▶ _ACTIVITIES_:
- A) Copy word for word the part of the history list that opens with the words containing "In 1991, Iraq's" and closes with "of people dead.".
- B) Please answer these from the history list, one answer a line:
(i) Which number wife did Brigham Young marry in 1868?
(ii) In what city were the first Tony Awards presented?
(iii) How old was Isaac Asimov when he died?
- C) Resume the history list after its last entry.

▶ _PAGE EXTRACT_:

On this date in history:

In 1830, the Church of Jesus Christ of the Latter-Day Saints was founded in a log cabin in Fayette, N.Y.

In 1851, Portland, Ore., was founded.

In 1868, Mormon Church leader Brigham Young married his 27th, and last, wife.

In 1896, the first modern Olympics formally opened at Athens, Greece. The Olympics had last been staged 1,500 years earlier.

In 1909, Robert E. Peary and Matthew Henson reached the North Pole.

In 1917, the United States declared war on Germany, propelling America into World War I.

In 1931, nine black youths accused of raping two white women went on trial in Scottsboro, Ala. All were convicted in a hasty trial but by 1950 were free by parole, appeal or escape.

In 1938, Du Pont researchers Roy Plunkett and Jack Rebok accidentally created the chemical compound that was later marketed as Teflon.

In 1947, the first Tony Awards, honoring distinguished work in the theater, were presented in New York City.

In 1968, federal troops and National Guardsmen were ordered out in Chicago, Washington and Detroit, as rioting continued over the assassination of Martin Luther King Jr.

In 1991, Iraq's parliament accepted a permanent cease-fire in the Gulf War.

In 1992, science fiction patriarch Isaac Asimov, 72, died after a lengthy illness.

In 1994, the presidents of the African nations of Rwanda and Burundi were killed in a plane crash in Kigali. The incident triggered bloody fighting between the Hutu and Tutsi ethnic groups that left hundreds of thousands of people dead.

Also in 1994, Justice Harry A. Blackmun, who had served on the U.S. Supreme Court since 1970, announced his retirement.

In 1996, rioting broke out in Liberia following the arrest of factional leader Roosevelt Johnson on murder charges.

In 1998, U.S. health officials announced that tamoxifen, a synthetic hormone, prevented breast cancer in women at high risk.

In 2001, a federal jury in Los Angeles convicted an Algerian man on charges stemming from his arrest at the U.S.-Canadian border in December 1999. Prosecutors said Ahmen Ressam was planning to set off explosions during the millennium celebrations.

In 2003, U.N. officials said they had reports that at least 966 people had been killed three days earlier in a dozen Congolese villages in an area rich in minerals.

In 2004 sports, the University of Connecticut became the first school to win both the NCAA Division I men's and women's college basketball championships the same year.

▶ _EXCERPTED DATA_:
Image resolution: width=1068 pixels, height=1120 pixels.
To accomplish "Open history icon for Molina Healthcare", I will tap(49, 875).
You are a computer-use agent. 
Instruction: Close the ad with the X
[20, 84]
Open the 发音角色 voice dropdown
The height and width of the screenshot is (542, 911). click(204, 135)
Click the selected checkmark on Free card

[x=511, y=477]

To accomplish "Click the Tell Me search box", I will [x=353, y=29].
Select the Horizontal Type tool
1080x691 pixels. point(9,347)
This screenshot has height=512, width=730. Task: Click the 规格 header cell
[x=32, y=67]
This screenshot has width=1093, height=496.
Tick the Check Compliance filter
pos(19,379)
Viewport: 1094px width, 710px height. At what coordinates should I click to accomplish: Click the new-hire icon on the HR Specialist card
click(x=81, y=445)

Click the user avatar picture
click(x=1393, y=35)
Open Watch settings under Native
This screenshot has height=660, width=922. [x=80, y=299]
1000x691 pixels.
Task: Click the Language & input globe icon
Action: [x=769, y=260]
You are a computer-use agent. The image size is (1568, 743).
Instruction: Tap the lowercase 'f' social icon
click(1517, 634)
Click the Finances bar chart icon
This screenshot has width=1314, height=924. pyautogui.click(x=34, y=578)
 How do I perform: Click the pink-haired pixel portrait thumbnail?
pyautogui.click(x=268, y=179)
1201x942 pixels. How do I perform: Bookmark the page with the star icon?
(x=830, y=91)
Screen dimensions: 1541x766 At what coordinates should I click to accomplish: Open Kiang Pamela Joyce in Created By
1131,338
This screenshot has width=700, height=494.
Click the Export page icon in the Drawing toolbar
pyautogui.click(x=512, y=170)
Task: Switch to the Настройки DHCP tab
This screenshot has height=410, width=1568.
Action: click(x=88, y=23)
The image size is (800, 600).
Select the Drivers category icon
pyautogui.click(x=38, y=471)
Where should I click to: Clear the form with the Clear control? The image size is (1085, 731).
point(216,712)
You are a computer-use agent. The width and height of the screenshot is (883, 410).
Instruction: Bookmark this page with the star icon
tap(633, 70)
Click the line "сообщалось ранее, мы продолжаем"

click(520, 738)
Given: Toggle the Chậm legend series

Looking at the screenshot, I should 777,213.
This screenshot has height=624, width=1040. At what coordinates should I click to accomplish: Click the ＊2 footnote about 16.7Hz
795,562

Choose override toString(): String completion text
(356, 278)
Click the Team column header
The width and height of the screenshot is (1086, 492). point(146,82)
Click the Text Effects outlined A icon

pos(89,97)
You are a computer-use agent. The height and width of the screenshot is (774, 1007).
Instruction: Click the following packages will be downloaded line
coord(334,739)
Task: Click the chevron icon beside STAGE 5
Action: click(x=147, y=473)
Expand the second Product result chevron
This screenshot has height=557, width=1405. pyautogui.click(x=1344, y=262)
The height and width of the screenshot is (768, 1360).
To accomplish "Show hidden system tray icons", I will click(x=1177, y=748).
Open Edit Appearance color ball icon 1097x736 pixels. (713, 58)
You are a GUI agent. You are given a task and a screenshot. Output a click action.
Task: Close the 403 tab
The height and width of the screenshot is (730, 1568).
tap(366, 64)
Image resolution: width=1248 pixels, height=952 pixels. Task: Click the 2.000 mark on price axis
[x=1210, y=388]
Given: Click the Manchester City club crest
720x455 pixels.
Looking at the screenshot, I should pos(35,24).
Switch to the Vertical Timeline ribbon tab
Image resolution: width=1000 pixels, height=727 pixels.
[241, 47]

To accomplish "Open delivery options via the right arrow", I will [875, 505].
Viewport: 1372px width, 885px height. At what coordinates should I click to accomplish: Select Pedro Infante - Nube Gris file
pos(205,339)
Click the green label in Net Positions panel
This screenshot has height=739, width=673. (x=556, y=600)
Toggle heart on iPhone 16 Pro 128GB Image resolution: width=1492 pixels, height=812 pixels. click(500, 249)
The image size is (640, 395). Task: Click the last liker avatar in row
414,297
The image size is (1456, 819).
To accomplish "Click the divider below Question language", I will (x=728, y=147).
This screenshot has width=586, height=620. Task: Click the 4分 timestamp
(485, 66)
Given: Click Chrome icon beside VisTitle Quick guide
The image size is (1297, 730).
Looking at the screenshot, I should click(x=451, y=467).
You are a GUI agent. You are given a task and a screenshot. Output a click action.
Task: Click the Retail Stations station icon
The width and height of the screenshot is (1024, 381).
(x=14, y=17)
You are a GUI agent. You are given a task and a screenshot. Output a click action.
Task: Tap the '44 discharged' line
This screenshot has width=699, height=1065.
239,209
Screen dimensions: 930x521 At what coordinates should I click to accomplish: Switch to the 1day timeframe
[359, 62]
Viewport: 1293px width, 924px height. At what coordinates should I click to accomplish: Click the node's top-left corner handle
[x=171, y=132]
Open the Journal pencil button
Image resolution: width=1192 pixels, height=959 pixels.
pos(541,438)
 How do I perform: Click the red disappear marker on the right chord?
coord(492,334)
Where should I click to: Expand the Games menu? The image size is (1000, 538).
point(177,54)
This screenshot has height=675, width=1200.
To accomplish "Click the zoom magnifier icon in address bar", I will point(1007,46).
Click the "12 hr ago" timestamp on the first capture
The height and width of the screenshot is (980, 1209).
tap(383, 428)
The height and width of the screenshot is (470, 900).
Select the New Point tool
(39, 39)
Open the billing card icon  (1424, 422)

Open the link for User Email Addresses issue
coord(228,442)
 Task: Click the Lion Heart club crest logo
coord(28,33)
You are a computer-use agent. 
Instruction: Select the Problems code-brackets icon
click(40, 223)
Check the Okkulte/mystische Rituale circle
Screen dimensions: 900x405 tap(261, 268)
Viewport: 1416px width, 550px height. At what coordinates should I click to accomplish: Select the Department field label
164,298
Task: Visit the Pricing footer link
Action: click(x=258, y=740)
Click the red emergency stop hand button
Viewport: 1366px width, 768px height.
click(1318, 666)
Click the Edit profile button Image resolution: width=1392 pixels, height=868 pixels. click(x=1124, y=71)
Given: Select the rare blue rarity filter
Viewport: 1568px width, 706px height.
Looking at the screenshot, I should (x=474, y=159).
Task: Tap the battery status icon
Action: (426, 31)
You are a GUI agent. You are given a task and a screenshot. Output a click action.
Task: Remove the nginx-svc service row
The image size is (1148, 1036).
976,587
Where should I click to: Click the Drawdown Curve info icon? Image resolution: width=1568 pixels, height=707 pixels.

▶ _REPLIES_:
- A)
In 1991, Iraq's parliament accepted a permanent cease-fire in the Gulf War.

In 1992, science fiction patriarch Isaac Asimov, 72, died after a lengthy illness.

In 1994, the presidents of the African nations of Rwanda and Burundi were killed in a plane crash in Kigali. The incident triggered bloody fighting between the Hutu and Tutsi ethnic groups that left hundreds of thousands of people dead.

- B)
(i) His 27th, and last, wife.
(ii) New York City.
(iii) 72.

- C)
In 2005, Prince Rainier III of Monaco, one of Europe's longest-reigning monarchs, died from multiple organ failure at the age of 81. He was succeeded by Prince Albert, one of three children he had with his late wife, U.S. movie star Grace Kelly.

Also in 2005, strong security was set up in Rome two days before the funeral of Pope John Paul II, including anti-missile systems, NATO forces, fighter jet protection and a warship on standby in the Mediterranean.

In 2006, health officials said bird flu continued to spread. The United Kingdom reported its first case in an infected dead swan in eastern Scotland. The West African nation of Burkino Faso also reported its first case.

Also in 2006, a translation of the so-called Gospel of Judas was released 18 centuries after it was written and 30 years after its discovery in Egypt.

In 2007, a U.N.-sponsored scientific panel endorsed by 120 countries warned of dire consequences unless worldwide buildup in greenhouse gases is cut back and predicted the possibility of 50 million environmental refugees by 2010.

Also in 2007, the Solomon Islands were hit for a second day with an earthquake that measured 6.2 on the Richter scale. The death toll stood at 30 from the first quake, which measured at 8.

In 2008, American Airlines grounded all 300 of its MD-80 jetliners after an FAA review found faulty wiring in nine of them. Over the next five days, American canceled some 3,300 flights, disrupting travel of more than 100,000 passengers.

Also in 2008, dozens of human rights protesters were arrested in London after they clashed with police who lined the route of the Olympic torch relay to Beijing. The dispute stemmed from the China-Tibet controversy.


A thought for the day: Mahatma Gandhi said, "You must be the change you wish to see in the world."